The challenge is huge, given that Google, Microsoft, Amazon, Apple and other tech giants see themselves as global companies with workers drawn from many nations. But tapping this talent base is essential for future U.S. security; and fortunately the Pentagon, after some false starts, is now launching a creative effort to win the trust of suspicious software engineers who grew up in the shadow of Edward Snowden’s revelations.

The basic idea is to do AI “the American way,” as people used to say, by framing a set of clear ethical rules through public debate. This “AI Principles Project” was launched last October by the Pentagon’s Defense Innovation Board. The first major public meeting took place on Tuesday at Harvard, where Pentagon officials met with about a dozen AI experts, some of them strong critics of U.S. military actions.

The Harvard roundtable discussion was lively, and occasionally sharp, says a participant.
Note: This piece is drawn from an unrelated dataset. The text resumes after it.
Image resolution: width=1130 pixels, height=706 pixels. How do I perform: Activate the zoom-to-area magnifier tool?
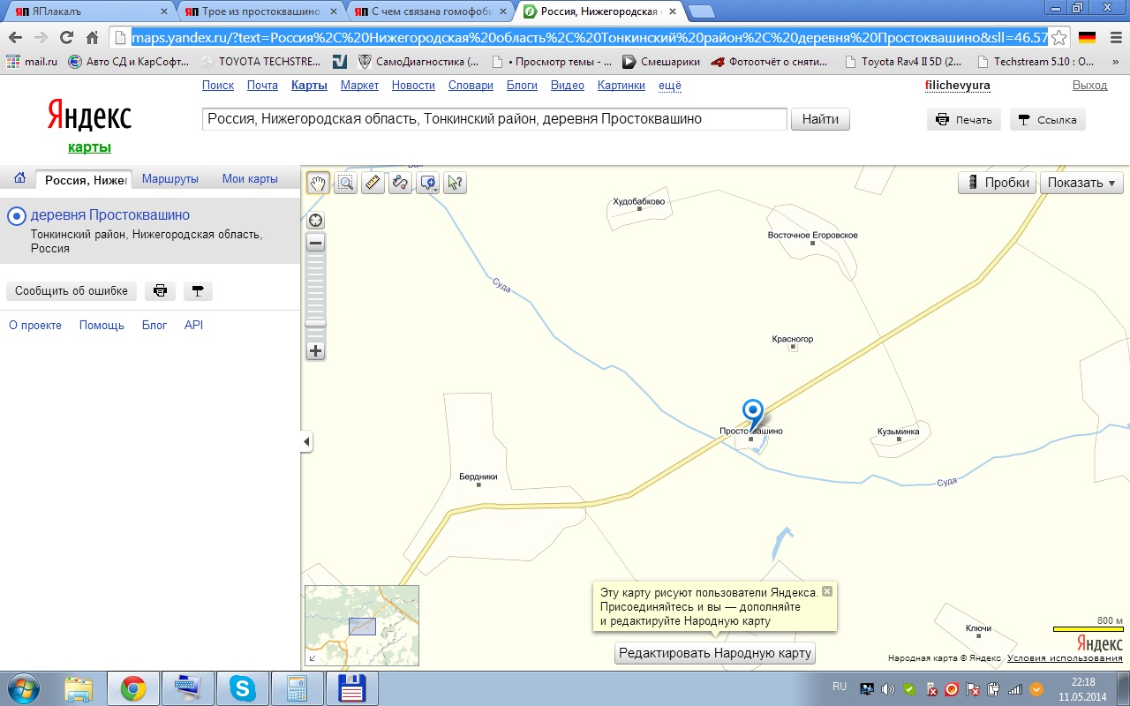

The group debated privacy concerns, the trade-off between an algorithm’s power and its ability to explain its results, methods for establishing human accountability for AI actions, and other legal and moral issues. Similar expert gatherings are planned at Carnegie Mellon in March and Stanford in April, and then the board will release draft principles for public comment.

The Pentagon outreach was deliberately aimed at engineers who don’t like the idea of working with the U.S. military. As the innovation board’s statement announcing the ethics dialogue put it, “We are taking care to include not only experts who often work with the [Department of Defense], but also AI skeptics, DoD critics and leading AI engineers who have never worked with DoD before.”

“If we’re going to be the arsenal of democracy in the 21st century, we have to show that we have ideals and are ready to stand up for them,” says one senior Pentagon official involved in the program. “It wasn’t going to be enough to say, ‘Hey, we’re the good guys, we’re Americans.’ We needed to be more introspective.”

This bridge-building to the tech community follows a potentially disastrous rupture last year, when Google employees rebelled at a Pentagon AI effort called “Project Maven.” It was a relatively small, $9 million contract to write algorithms for nonlethal monitoring of surveillance videos to detect threatening movement. Neither the company nor the Pentagon foresaw the controversy that erupted when thousands of Google employees signed a protest petition; the company had to retreat and declined to renew the contract.

Behind the Maven flap lie some fascinating cross currents. Senior Google executives had wanted a larger piece of the government’s national-security business, which has been dominated by Amazon and Microsoft. But they were secretive with employees about the project. A tight-lipped Pentagon worsened the public-relations disaster. Google employees felt misled, and Pentagon officials were enraged that the tech engineers had scuttled a project aimed at detecting terrorist threats.

(Pentagon anger deepened when Google announced last year it would launch a “Dragonfly” search-engine project in China; the company has since retreated, again after employee protest.)

Google’s chief executive Sundar Pichai’s withdrawal from Maven was driven, above all, by opposition from some of the top engineers on whom Google’s future rests. A Pentagon official recalls trying to explain to one of these AI gurus that the U.S. Constitution and Bill of Rights would prevent excesses by America. The engineer replied that these safeguards meant little to him because he wasn’t a U.S. citizen.

The Google revolt hasn’t yet spread across Silicon Valley, despite efforts by some engineers to organize such a boycott. Top executives at Microsoft and Amazon have resisted employee protest and reaffirmed their willingness to work on classified contracts for the military and the intelligence community, such as the huge JEDI cloud-computing project. (Amazon’s CEO, Jeff Bezos, owns The Washington Post).

The engineers aren’t wrong in demanding that the Pentagon set rules for this new domain of warfare. “There has been a lack of clarity from DOD about how it will use AI,” argued Paul Scharre of the Center for a New American Security.

The Pentagon-Silicon Valley dialogue is wary and awkward, and it could collapse — with dire consequences for America’s future military strength. The senior Pentagon official explains the one reason it might work: “We’ve created ways for people who hate us to express their views. That’s what makes us different from a closed society.”